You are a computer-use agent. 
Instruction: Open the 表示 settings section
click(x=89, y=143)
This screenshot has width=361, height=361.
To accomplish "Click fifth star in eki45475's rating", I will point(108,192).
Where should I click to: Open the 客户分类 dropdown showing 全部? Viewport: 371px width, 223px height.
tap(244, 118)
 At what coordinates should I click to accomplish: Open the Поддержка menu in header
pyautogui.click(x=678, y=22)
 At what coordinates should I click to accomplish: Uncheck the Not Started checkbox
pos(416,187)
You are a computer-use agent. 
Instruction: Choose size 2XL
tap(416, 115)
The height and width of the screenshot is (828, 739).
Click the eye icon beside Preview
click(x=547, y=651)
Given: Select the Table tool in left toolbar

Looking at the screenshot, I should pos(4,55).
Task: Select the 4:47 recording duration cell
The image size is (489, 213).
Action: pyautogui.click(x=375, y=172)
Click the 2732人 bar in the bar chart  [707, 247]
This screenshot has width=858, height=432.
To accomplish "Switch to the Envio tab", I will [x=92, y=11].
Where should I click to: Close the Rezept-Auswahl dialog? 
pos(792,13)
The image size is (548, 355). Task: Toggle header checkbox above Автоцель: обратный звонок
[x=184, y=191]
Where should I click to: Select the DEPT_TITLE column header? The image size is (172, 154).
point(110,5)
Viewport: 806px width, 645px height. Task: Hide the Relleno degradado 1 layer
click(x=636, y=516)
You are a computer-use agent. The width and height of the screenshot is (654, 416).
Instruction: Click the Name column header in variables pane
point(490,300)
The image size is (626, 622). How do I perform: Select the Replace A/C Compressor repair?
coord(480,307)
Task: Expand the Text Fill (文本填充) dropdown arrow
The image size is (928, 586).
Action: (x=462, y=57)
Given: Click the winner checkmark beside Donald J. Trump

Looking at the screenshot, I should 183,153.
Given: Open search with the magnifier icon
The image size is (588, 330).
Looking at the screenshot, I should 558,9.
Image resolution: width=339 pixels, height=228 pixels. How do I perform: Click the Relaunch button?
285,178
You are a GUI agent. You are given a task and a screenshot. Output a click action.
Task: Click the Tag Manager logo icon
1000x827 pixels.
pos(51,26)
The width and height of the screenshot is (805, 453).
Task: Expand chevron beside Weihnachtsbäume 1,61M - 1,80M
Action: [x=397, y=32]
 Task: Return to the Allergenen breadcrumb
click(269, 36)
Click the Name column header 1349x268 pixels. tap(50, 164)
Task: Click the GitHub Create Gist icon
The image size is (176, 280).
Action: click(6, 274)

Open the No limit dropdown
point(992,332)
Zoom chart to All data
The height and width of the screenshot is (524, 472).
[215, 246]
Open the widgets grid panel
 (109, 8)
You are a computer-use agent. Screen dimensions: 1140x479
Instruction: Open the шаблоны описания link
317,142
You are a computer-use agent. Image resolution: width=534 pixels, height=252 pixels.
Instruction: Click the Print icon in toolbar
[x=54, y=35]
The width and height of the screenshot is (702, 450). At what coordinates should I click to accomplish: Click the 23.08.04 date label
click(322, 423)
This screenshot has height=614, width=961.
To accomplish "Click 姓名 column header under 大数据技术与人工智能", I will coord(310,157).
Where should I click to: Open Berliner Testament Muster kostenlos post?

◆ **Assigned task**: Filter the listing down to the lines holding the word "will", and return those.

◆ **Result for this exercise**:
To accomplish "Click fifth star in eki45475's rating", I will point(108,192).
To accomplish "Switch to the Envio tab", I will [x=92, y=11].
To accomplish "Click 姓名 column header under 大数据技术与人工智能", I will coord(310,157).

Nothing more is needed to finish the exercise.